> **Problem to solve**:
Would you please write out each entry precisely as given?

> **Collected data**:
* * *
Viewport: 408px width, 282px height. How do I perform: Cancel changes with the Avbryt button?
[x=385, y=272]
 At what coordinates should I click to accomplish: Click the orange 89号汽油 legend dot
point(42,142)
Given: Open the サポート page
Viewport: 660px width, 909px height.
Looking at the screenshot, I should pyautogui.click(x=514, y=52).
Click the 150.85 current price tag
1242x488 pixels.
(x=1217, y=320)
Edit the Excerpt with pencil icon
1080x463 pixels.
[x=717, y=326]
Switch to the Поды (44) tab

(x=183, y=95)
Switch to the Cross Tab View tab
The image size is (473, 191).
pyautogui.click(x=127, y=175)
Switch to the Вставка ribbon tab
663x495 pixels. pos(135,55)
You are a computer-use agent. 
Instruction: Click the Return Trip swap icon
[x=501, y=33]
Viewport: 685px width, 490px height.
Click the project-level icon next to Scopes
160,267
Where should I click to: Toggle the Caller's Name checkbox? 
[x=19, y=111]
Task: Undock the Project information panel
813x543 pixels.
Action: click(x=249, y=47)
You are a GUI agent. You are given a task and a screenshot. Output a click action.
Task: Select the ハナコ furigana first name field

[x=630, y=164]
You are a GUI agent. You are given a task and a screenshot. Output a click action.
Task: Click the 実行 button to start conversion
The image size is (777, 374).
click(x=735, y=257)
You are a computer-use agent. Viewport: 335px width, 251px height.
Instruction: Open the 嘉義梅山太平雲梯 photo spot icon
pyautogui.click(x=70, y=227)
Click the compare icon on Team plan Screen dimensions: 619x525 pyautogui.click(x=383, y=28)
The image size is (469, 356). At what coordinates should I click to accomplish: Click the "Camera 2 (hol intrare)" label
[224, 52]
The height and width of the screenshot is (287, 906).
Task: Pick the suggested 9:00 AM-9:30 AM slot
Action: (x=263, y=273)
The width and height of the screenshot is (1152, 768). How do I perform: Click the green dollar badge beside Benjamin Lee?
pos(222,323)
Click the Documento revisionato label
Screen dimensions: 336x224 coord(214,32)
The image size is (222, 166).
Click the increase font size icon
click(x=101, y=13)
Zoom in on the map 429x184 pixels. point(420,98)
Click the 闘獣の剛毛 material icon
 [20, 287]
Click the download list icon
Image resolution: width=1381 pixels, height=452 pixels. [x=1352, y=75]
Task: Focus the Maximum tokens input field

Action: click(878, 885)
* * *
> **Output**:
Viewport: 408px width, 282px height. How do I perform: Cancel changes with the Avbryt button?
[x=385, y=272]
 At what coordinates should I click to accomplish: Click the orange 89号汽油 legend dot
point(42,142)
Given: Open the サポート page
Viewport: 660px width, 909px height.
Looking at the screenshot, I should pyautogui.click(x=514, y=52).
Click the 150.85 current price tag
1242x488 pixels.
(x=1217, y=320)
Edit the Excerpt with pencil icon
1080x463 pixels.
[x=717, y=326]
Switch to the Поды (44) tab

(x=183, y=95)
Switch to the Cross Tab View tab
The image size is (473, 191).
pyautogui.click(x=127, y=175)
Switch to the Вставка ribbon tab
663x495 pixels. pos(135,55)
You are a computer-use agent. 
Instruction: Click the Return Trip swap icon
[x=501, y=33]
Viewport: 685px width, 490px height.
Click the project-level icon next to Scopes
160,267
Where should I click to: Toggle the Caller's Name checkbox? 
[x=19, y=111]
Task: Undock the Project information panel
813x543 pixels.
Action: click(x=249, y=47)
You are a GUI agent. You are given a task and a screenshot. Output a click action.
Task: Select the ハナコ furigana first name field

[x=630, y=164]
You are a GUI agent. You are given a task and a screenshot. Output a click action.
Task: Click the 実行 button to start conversion
The image size is (777, 374).
click(x=735, y=257)
You are a computer-use agent. Viewport: 335px width, 251px height.
Instruction: Open the 嘉義梅山太平雲梯 photo spot icon
pyautogui.click(x=70, y=227)
Click the compare icon on Team plan Screen dimensions: 619x525 pyautogui.click(x=383, y=28)
The image size is (469, 356). At what coordinates should I click to accomplish: Click the "Camera 2 (hol intrare)" label
[224, 52]
The height and width of the screenshot is (287, 906).
Task: Pick the suggested 9:00 AM-9:30 AM slot
Action: (x=263, y=273)
The width and height of the screenshot is (1152, 768). How do I perform: Click the green dollar badge beside Benjamin Lee?
pos(222,323)
Click the Documento revisionato label
Screen dimensions: 336x224 coord(214,32)
The image size is (222, 166).
Click the increase font size icon
click(x=101, y=13)
Zoom in on the map 429x184 pixels. point(420,98)
Click the 闘獣の剛毛 material icon
 [20, 287]
Click the download list icon
Image resolution: width=1381 pixels, height=452 pixels. [x=1352, y=75]
Task: Focus the Maximum tokens input field

Action: click(878, 885)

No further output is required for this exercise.